_Raw data_:
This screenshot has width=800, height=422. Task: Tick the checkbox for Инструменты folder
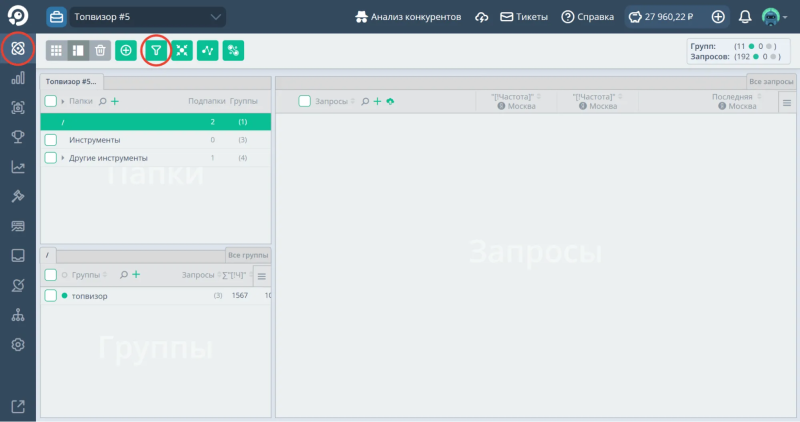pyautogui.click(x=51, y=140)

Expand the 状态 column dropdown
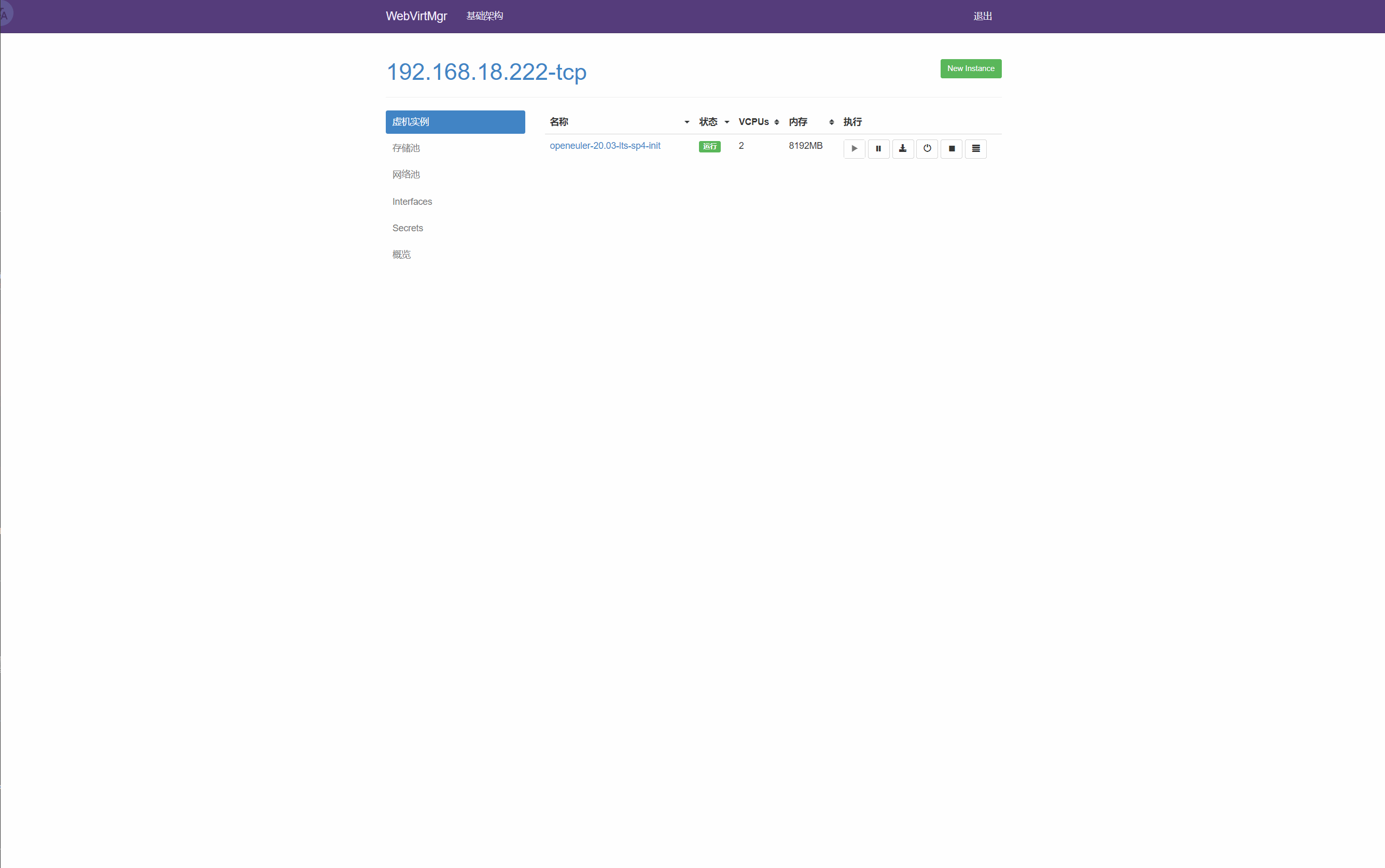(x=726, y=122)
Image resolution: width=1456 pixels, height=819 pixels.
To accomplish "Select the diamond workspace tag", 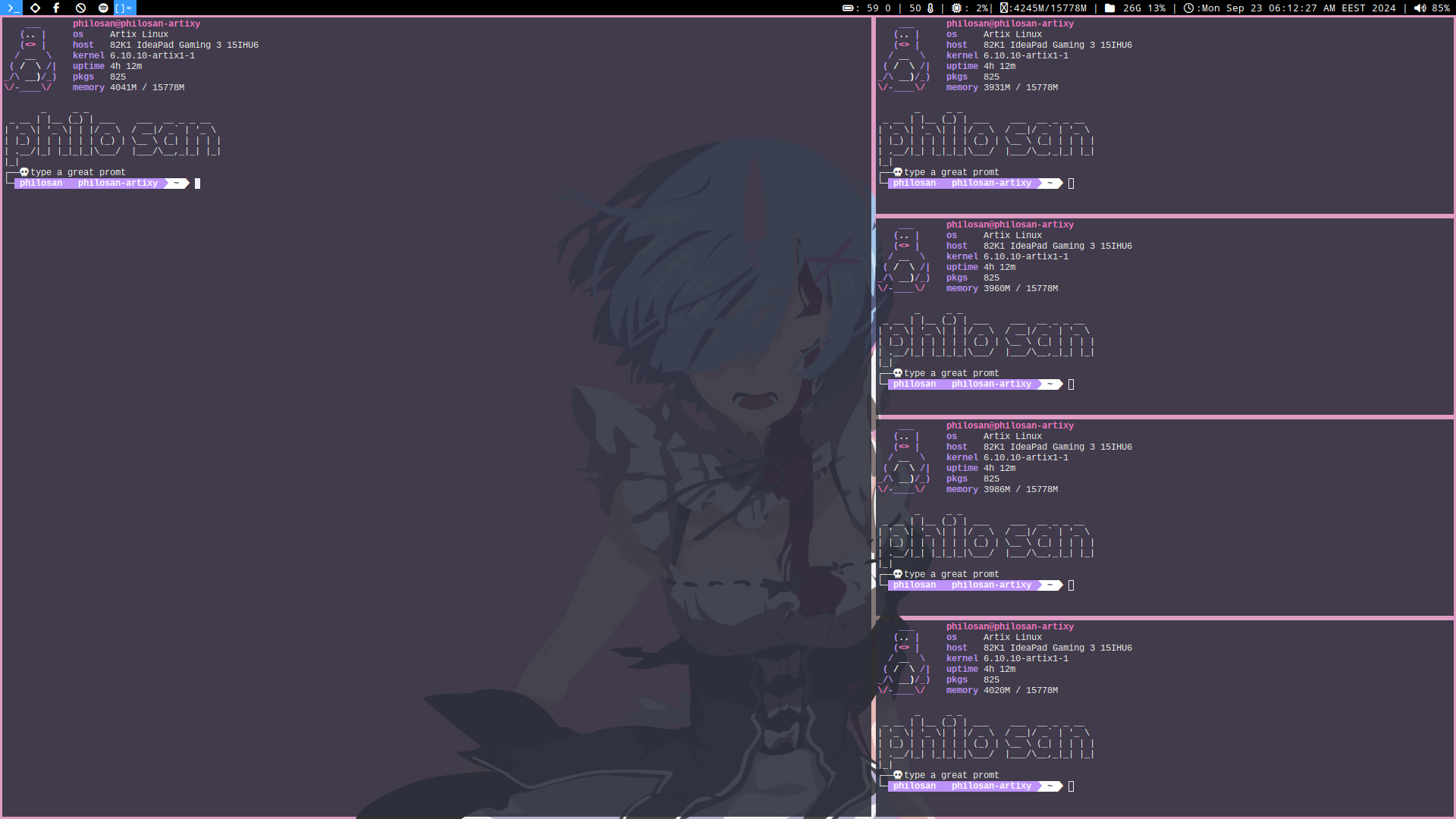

_Short problem_: Please reproduce every one of the rows above word for word, leaving out the pictures.

_Task solution_:
This screenshot has width=800, height=422. Task: Tick the checkbox for Инструменты folder
pyautogui.click(x=51, y=140)

Expand the 状态 column dropdown
(x=726, y=122)
Image resolution: width=1456 pixels, height=819 pixels.
To accomplish "Select the diamond workspace tag", 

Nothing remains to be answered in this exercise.